Hello everyone,
I was having trouble with one of my kernel in my CFD code. I created this simple code that illustrates the problem I have.
[codebox]
#include <stdlib.h>
#include <stdio.h>
#include <cuda.h>
#include <string.h>
global void kernel1(float *g_array_out, int *g_table, int dummy1, int dummy2 )
{
// ints
int j,index_l;
int b_pid, g_pid;
int tid = threadIdx.x;
//int k=0;
for(int k =0; k < dummy1; k++)
{
b_pid = k*blockDim.x + tid;
g_pid = blockIdx.x*dummy1*blockDim.x + b_pid;
if(g_pid < dummy2)
{
index_l = g_table[g_pid];
//index_l = g_pid;
for(j = 0; j < 4; j++)
{
g_array_out[index_l] = 1.;
index_l += dummy2;
}
}
}
}
int main()
{
float *h_array_out= 0;
float *d_array_out= 0;
int *d_table = 0;
int *h_table = 0;
int block_size = 16;
int grid_size = 1;
// allocate look_up table
cudaMalloc((void**) &d_table, 16*sizeof(int));
cudaMemset(d_table,0, 16*sizeof(int));
h_table = (int*)malloc( 16*sizeof(int));
for(int g_pid=0;g_pid<16;g_pid++)
{
h_table[g_pid] = g_pid;
}
cudaMemcpy(d_table, h_table, 16*sizeof(int), cudaMemcpyHostToDevice);
free(h_table);
// allocate array_out
cudaMalloc((void**) &d_array_out, sizeof(float)*4*16);
cudaMemset(d_array_out,0,sizeof(float)*4*16);
if (d_array_out== 0 )
{
printf("couldn't allocate device memory\n");
exit(1);
}
kernel1<<<grid_size,block_size>>>(d_array_out,d_table,1,16);
h_array_out= (float*)malloc( 416sizeof(float));
cudaMemcpy(h_array_out,d_array_out,sizeof(float)*4*16,cudaMe
mcpyDeviceToHost);
for(int i=0;i<4*16;i++)
{
printf("%f\n",h_array_out[i]);
}
free(h_array_out);
cudaFree(d_array_out);
cudaFree(d_table);
}
[/codebox]
I would expect the output array (array_out) to be an array full of ones.

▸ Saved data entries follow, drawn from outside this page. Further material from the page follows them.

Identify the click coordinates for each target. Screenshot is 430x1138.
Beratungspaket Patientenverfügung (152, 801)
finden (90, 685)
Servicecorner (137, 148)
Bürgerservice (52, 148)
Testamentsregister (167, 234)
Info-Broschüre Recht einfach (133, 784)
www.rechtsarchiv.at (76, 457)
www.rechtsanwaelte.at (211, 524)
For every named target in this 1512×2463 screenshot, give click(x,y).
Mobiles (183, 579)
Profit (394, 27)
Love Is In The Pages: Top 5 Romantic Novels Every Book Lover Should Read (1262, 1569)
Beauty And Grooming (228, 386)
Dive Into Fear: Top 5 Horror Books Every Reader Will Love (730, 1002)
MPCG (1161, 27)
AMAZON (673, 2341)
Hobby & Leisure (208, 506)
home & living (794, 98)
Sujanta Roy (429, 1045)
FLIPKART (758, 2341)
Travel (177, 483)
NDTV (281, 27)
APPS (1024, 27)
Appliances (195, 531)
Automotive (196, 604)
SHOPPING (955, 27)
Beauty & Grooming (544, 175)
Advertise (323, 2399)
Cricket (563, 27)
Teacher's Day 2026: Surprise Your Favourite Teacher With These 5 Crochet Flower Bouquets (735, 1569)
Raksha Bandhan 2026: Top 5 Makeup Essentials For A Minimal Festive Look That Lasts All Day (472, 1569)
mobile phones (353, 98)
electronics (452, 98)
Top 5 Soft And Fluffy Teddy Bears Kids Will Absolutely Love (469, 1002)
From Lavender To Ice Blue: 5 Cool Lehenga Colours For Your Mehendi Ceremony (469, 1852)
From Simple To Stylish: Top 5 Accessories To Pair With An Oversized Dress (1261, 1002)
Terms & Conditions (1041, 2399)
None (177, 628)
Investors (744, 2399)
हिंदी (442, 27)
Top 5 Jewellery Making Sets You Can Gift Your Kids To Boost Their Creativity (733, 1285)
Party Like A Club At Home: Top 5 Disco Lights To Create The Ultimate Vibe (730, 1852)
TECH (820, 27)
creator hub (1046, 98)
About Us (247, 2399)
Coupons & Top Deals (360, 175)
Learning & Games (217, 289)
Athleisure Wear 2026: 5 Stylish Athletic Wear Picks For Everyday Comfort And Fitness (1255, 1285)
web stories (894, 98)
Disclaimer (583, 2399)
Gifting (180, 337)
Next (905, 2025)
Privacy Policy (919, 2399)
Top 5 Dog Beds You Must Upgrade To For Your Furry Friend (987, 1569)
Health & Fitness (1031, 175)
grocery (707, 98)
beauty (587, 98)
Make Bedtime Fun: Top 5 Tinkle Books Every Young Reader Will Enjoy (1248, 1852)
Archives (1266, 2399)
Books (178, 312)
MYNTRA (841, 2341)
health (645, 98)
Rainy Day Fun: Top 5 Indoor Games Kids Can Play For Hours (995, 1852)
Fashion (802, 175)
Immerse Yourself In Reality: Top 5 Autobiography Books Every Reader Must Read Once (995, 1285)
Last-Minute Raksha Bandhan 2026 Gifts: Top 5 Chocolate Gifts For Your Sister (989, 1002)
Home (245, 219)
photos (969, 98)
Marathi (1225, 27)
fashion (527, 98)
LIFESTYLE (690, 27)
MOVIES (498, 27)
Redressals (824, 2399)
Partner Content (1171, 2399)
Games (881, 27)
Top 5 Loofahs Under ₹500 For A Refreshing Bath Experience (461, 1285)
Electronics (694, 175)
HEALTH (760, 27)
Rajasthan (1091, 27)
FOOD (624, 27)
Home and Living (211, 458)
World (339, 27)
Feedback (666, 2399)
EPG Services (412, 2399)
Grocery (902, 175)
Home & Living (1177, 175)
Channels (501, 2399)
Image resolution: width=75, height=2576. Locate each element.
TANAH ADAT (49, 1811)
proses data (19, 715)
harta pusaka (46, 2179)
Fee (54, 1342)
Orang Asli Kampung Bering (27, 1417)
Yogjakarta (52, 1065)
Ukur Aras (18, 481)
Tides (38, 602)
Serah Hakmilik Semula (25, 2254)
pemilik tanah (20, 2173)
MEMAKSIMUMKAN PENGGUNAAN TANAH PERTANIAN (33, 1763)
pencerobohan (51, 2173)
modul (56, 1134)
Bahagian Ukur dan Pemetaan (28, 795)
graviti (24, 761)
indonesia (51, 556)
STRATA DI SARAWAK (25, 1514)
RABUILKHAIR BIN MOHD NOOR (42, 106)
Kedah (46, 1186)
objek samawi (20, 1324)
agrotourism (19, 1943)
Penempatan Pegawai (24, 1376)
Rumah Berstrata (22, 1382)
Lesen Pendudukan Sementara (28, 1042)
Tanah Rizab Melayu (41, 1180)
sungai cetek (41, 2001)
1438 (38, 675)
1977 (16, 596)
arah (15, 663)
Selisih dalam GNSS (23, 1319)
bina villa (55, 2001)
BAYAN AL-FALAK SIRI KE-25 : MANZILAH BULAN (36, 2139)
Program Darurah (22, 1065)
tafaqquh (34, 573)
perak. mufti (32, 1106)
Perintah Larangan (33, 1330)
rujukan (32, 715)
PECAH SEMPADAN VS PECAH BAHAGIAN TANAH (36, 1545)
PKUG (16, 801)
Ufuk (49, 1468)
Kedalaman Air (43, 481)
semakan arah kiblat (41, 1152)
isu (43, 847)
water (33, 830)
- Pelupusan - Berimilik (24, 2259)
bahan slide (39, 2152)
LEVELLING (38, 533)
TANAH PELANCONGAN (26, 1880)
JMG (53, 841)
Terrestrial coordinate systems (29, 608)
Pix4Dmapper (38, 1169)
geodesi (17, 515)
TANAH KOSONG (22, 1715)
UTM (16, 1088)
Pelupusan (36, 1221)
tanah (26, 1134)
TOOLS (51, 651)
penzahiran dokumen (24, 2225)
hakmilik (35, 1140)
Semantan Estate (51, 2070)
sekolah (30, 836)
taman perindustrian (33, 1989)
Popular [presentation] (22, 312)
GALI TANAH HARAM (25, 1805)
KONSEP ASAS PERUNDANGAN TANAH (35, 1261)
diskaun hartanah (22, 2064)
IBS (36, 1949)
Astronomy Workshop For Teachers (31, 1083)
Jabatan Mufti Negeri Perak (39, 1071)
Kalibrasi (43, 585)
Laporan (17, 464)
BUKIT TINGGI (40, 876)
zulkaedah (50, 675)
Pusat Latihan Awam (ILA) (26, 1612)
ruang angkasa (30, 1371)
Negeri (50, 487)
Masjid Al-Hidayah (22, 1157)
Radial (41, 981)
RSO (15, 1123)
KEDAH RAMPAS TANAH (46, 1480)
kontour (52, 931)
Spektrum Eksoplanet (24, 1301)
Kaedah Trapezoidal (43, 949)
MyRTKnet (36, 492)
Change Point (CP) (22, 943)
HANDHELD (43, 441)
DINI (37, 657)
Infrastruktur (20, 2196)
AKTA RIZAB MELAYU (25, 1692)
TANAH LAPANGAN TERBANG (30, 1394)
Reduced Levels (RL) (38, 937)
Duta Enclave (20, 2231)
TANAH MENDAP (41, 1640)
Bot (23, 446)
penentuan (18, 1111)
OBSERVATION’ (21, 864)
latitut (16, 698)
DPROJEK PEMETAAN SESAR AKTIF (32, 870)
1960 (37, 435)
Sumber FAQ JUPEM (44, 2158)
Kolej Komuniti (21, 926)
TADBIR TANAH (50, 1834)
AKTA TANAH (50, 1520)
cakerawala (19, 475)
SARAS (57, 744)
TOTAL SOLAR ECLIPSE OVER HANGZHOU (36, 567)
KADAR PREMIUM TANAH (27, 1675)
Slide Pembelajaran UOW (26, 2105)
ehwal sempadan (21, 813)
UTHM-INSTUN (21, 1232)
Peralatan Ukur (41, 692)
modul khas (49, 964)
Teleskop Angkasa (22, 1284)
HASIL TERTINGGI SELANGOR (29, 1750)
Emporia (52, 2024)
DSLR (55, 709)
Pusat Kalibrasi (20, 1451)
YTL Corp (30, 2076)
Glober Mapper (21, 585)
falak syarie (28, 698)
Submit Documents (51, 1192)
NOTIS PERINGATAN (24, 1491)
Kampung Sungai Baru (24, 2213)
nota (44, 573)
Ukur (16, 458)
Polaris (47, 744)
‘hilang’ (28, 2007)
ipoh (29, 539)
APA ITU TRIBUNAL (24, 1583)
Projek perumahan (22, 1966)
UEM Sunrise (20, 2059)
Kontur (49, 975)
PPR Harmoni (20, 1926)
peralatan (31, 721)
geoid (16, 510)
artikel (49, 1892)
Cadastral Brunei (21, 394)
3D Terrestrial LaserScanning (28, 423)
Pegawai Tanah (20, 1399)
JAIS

However, when I compile with:
nvcc -arch=sm_13 -I/usr/local/cuda/include …/src/cuda_methods.cu -o cuda_exec
and execute the program, the “array_out” array has zeros in positions [16:47]. What is also really strange is that if I comment the outer loop in the kernel (since dummy1 is equal to 1 anyway), then I obtain what I expect: array_out full of ones. Also, if I replace the line: “index_l = d_table[g_pid]” by “index_l = g_pid”, I also get the good answer, even though d_table[g_pid] = g_pid. It seems like it’s something related to integer arrays not being dereferenced properly. I heard about the “-malign-double” option but that doesn’t seem to work when used with nvcc.
Do you guys have any idea what’s going on?
I would really appreciate your help.